For an unassimilated Kurd, though, forbidden from speaking his language or naming his children as he pleases, the phrase seems little better than racism.

It's been five years since Turkey captured Abdullah Ocalan, the head of the separatist Kurdish group which had been fighting the Kurdish state since 1984. There have been many improvements since.

Kurdish courses are now permitted. Villagers expelled from about 3,000 villages emptied during the war are slowly beginning to return. Little better than a ghost town a decade ago, the mainly Kurdish city of Diyarbakir now looks little different from any other provincial Turkish town. In time, Turkey will probably solve its Kurdish issue.

But there is one problem which has grown in significance in recent years and looks set to get bigger: social inequality and the divide between rural and urban Turkey.

Fifty years ago, this was a rural country, with 82 per cent of people living in villages. Today, more than 65 per cent of Turks live in cities - Istanbul alone has grown from 1 million inhabitants in 1960 to an estimated 15 million today.

The reasons for the migration are clear. Statistics from 2002 show that 30 per cent of Turks live on less than $4 a day. In rural areas, that figure rises to 39 per cent. Families flee to the cities to escape poverty.

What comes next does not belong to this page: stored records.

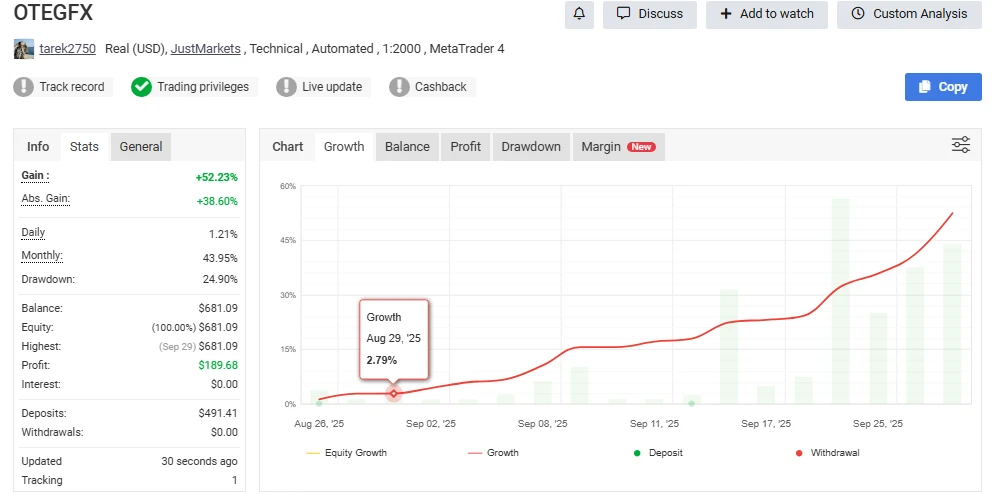This screenshot has height=494, width=993.
Task: Click the bell notification icon
Action: click(x=580, y=14)
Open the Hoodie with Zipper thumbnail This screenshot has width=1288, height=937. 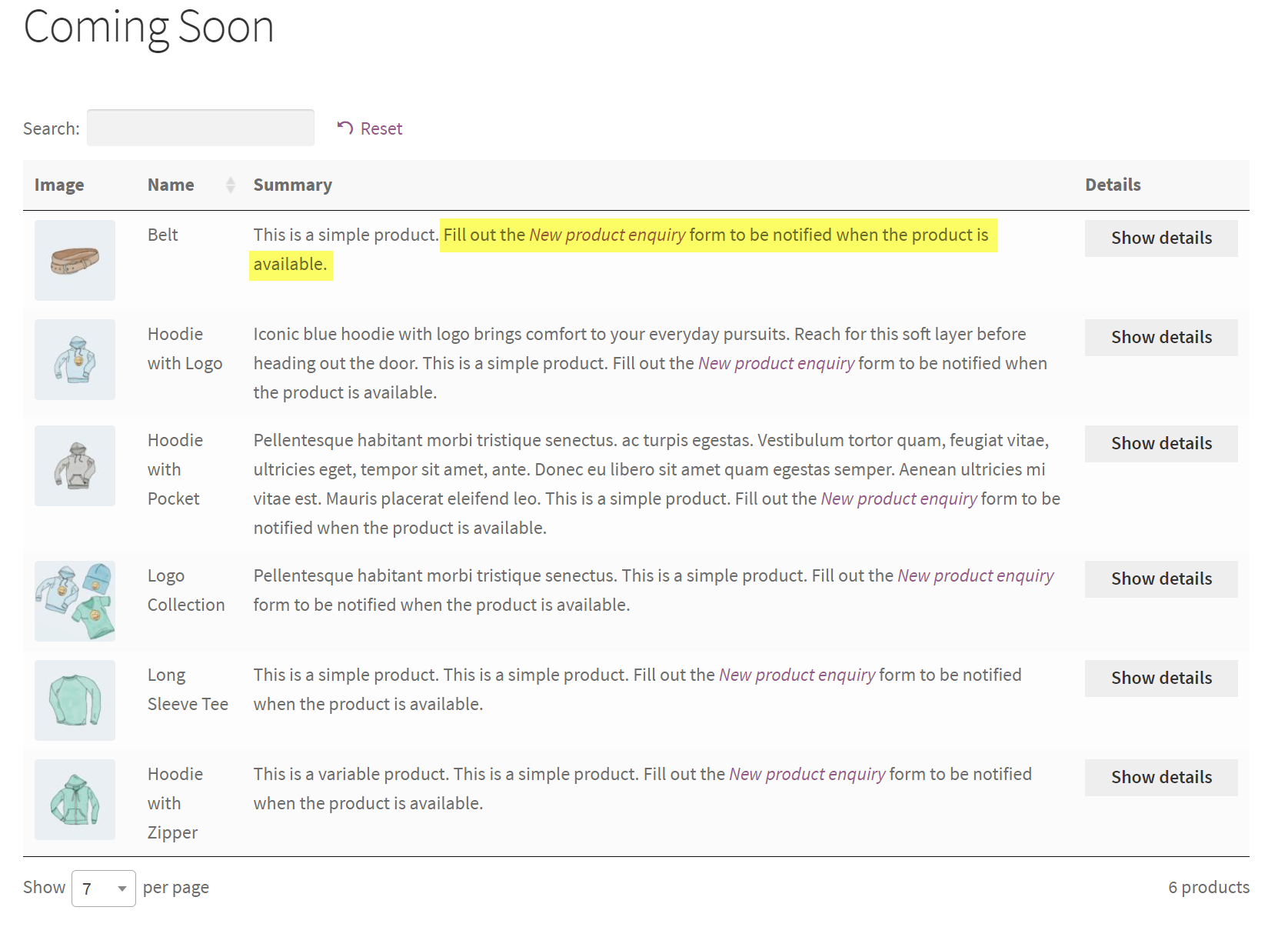click(75, 800)
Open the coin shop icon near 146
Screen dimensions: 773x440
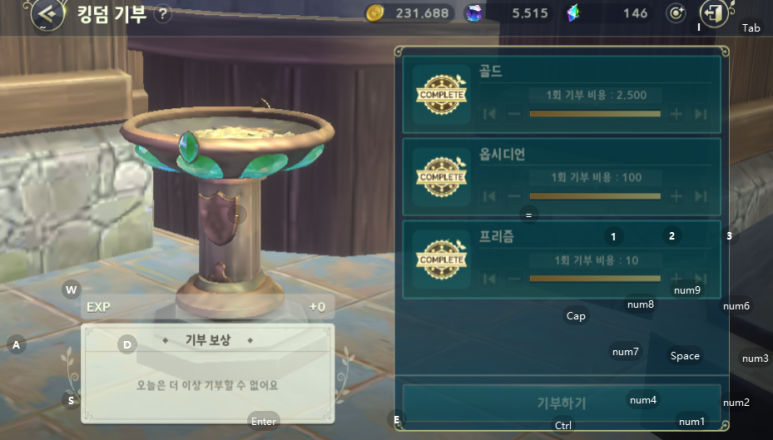[676, 13]
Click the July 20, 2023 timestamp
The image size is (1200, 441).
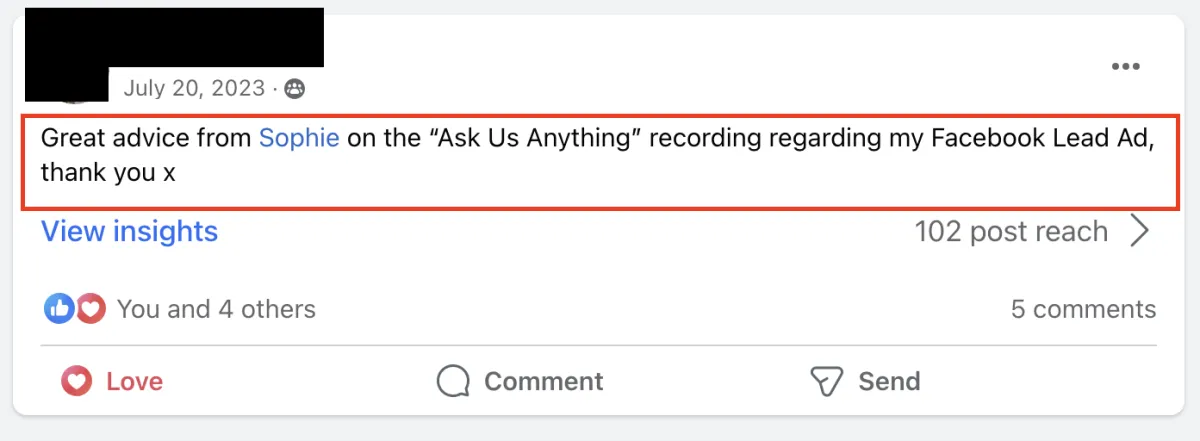click(194, 89)
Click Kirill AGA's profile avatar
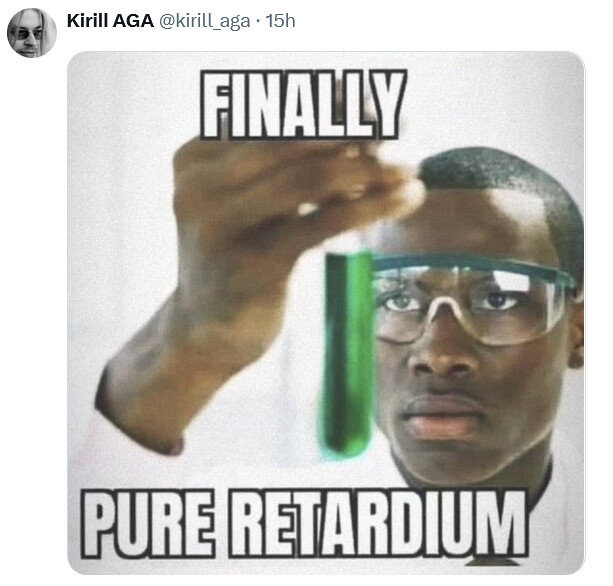The height and width of the screenshot is (586, 613). (x=32, y=33)
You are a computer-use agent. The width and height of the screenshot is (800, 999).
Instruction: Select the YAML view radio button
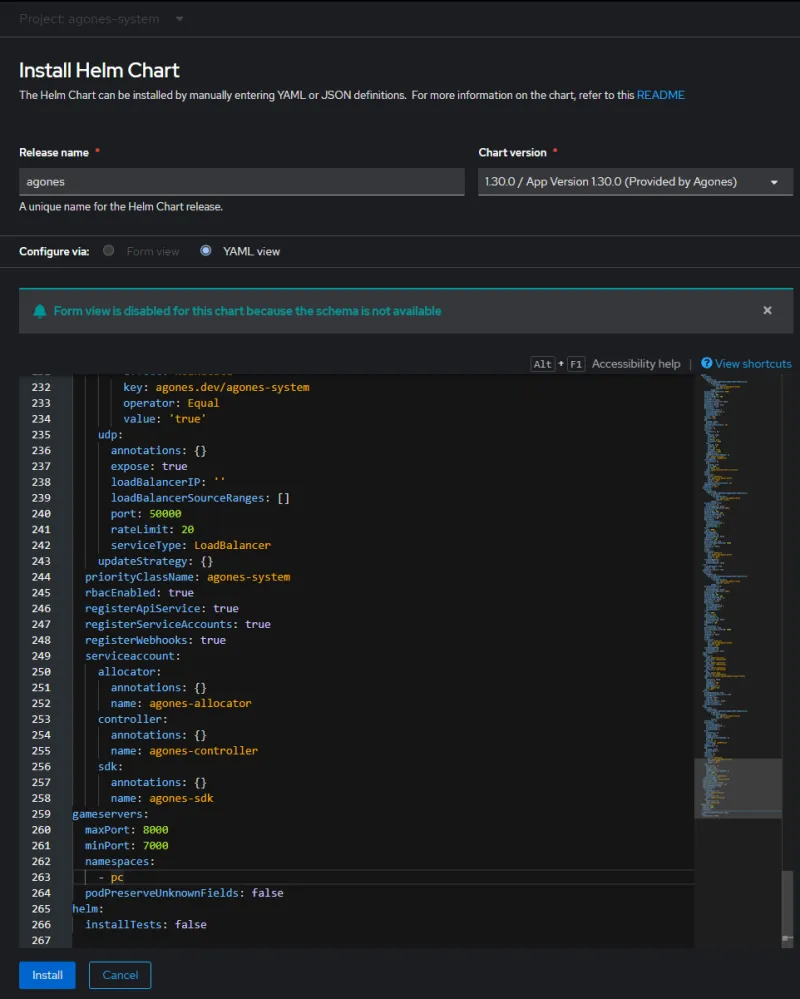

European accession is likely to aggravate the problem. There are between 7 and 8 million farmers working in Turkey today, compared to 6.3 million in the rest of the European Union put together.

Heavily subsidised and inefficient, the agricultural sector will have to be radically altered if it is to be integrated into Europe's costly Common Agricultural Policy. For that to happen, Turkish economists say, agricultural workers will have to be reduced by a further 4 to 5 million.

Another major wave of migration to the cities, it seems, is on the way, whether or not Turkey succeeds in persuading the Europeans it is one of them.